Developer Seeks Affordable Luxury Homes The Guardian Nigeria News

The Lagos-based real estate company, MM. GMH Luxury, urged developers to ensure housing prices are affordable, standardized and reflect the economic reality of the country.

GMH Luxury Chairman and CEO Ayoolarenwaju Kuyebi gave the charge, speaking to reporters in Lagos. According to him, although developers cannot play the role of government in subsidizing house prices, they should set the prices bearing in mind that the money committed to buy houses is the people’s trust fund.

He said: “I expect that we will improve the market prices, even in the luxury market. I still think the market is overvalued and payment flexibility is the key. I want developers to improve the quality of homes and deliver projects on time as well as educate people to convert what they pay into an investment vehicle.
Subscribers are getting wiser by the day and that’s what determines deliverables, which is the end result of whatever the developer produces.

Kuyebi, an engineer, said the company has created an investment program to allow investors to invest resources in real estate constructions, which in turn will generate annual returns.

“We encourage fair investing where people can get up to 30% equity on their investment over a 12 or 24 month period,” he said.

Kuyebi has revealed plans to build 23-story luxury homes in Eko-Atlantic dubbed “Sheldon Gary” which will include a one-bedroom apartment, two-bedroom apartment, four-bedroom puppet and a penthouse. The penthouse is equipped with personal elevators.

Other features, he said, include commercial spaces, spa, business lounge, 220 parking spaces, four parking spaces for each of the units, a helipad, personal pool, and recreational facilities. such as lawn tennis and basketball court, mini market, nursery and lounge.

He explained that the project, which started in the first quarter of 2021, is being handed over to a Swedish company and would be delivered in 36 months.

Regarding the instability of the exchange rate and the impact on real estate, he said: “The first quarter of next year will be difficult for real estate companies as some projects could be abandoned due to the evolution of costs. and the currency crisis.

The forum also featured the unveiling of the company’s brand ambassador, Mr.

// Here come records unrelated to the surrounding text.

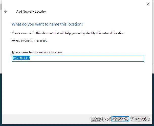Viewport: 154px width, 126px height.
Task: Click the gray footer strip left of Next
Action: (x=51, y=119)
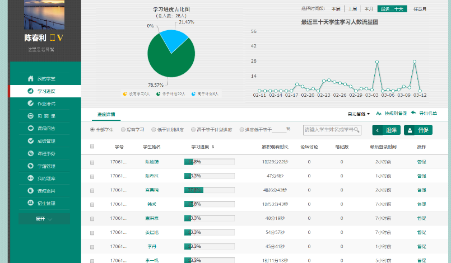Click 督促 link in first student row

[x=421, y=162]
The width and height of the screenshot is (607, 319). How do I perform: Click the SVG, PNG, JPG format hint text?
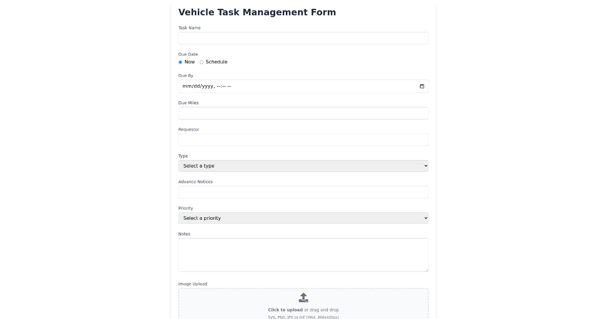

Ninalowo Omobolanle, a Nollywood actor in Lagos. Kuyebi explained that the choice of the new ambassador was based on the need to promote the integrity and quality of its housing products.

In response, Omobolanle, who praised the company for its exceptional quality of housing delivery, pledged to create synergy to promote service excellence in the pre and post-production construction processes as well as for bring the business to the desired height.